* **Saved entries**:
★ ★ ★ ★ ★ ★ ★

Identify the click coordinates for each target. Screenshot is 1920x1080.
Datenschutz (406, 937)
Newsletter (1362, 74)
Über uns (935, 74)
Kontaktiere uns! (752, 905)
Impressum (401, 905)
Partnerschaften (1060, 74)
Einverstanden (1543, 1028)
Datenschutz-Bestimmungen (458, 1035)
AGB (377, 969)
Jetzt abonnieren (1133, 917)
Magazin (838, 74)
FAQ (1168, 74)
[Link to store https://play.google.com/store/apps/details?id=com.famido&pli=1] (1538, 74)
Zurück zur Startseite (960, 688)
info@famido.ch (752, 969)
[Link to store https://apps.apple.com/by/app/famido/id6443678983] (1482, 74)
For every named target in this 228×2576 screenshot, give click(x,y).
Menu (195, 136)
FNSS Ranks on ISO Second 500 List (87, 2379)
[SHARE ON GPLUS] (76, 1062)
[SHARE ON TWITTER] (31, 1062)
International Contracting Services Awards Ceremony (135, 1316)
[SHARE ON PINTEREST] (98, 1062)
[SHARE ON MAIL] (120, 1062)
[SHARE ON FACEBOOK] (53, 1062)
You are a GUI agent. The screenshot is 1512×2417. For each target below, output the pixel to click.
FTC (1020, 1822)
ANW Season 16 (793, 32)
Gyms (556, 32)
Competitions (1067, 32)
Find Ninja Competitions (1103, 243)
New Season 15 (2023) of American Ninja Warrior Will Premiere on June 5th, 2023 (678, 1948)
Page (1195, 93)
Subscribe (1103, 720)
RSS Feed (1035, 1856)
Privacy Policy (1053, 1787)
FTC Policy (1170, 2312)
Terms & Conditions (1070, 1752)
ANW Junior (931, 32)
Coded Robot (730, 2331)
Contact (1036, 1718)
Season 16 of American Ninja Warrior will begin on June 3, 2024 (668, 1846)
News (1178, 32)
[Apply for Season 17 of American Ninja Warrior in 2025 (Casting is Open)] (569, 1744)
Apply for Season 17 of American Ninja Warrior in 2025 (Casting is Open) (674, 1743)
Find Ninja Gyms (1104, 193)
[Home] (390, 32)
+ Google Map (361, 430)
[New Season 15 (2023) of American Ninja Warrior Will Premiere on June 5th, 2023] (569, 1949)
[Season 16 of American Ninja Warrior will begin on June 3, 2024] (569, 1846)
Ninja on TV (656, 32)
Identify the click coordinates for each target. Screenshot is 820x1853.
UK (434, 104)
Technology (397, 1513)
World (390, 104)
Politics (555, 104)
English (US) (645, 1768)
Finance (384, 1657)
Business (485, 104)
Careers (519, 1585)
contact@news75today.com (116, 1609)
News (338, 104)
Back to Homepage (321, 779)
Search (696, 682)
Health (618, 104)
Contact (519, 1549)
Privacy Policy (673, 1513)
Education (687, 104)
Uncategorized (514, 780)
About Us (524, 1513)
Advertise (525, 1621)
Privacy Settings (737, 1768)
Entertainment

★ ★ ★ ★ ★ ★ ★

* **Directions for this task**: Once you find the line with "For every named" in the entries above, output it and each line after it up to and including the line with "ANW Junior (931, 32)", and nothing else.

* **Response below**:
For every named target in this 228×2576 screenshot, give click(x,y).
Menu (195, 136)
FNSS Ranks on ISO Second 500 List (87, 2379)
[SHARE ON GPLUS] (76, 1062)
[SHARE ON TWITTER] (31, 1062)
International Contracting Services Awards Ceremony (135, 1316)
[SHARE ON PINTEREST] (98, 1062)
[SHARE ON MAIL] (120, 1062)
[SHARE ON FACEBOOK] (53, 1062)
You are a GUI agent. The screenshot is 1512×2417. For each target below, output the pixel to click.
FTC (1020, 1822)
ANW Season 16 (793, 32)
Gyms (556, 32)
Competitions (1067, 32)
Find Ninja Competitions (1103, 243)
New Season 15 (2023) of American Ninja Warrior Will Premiere on June 5th, 2023 (678, 1948)
Page (1195, 93)
Subscribe (1103, 720)
RSS Feed (1035, 1856)
Privacy Policy (1053, 1787)
FTC Policy (1170, 2312)
Terms & Conditions (1070, 1752)
ANW Junior (931, 32)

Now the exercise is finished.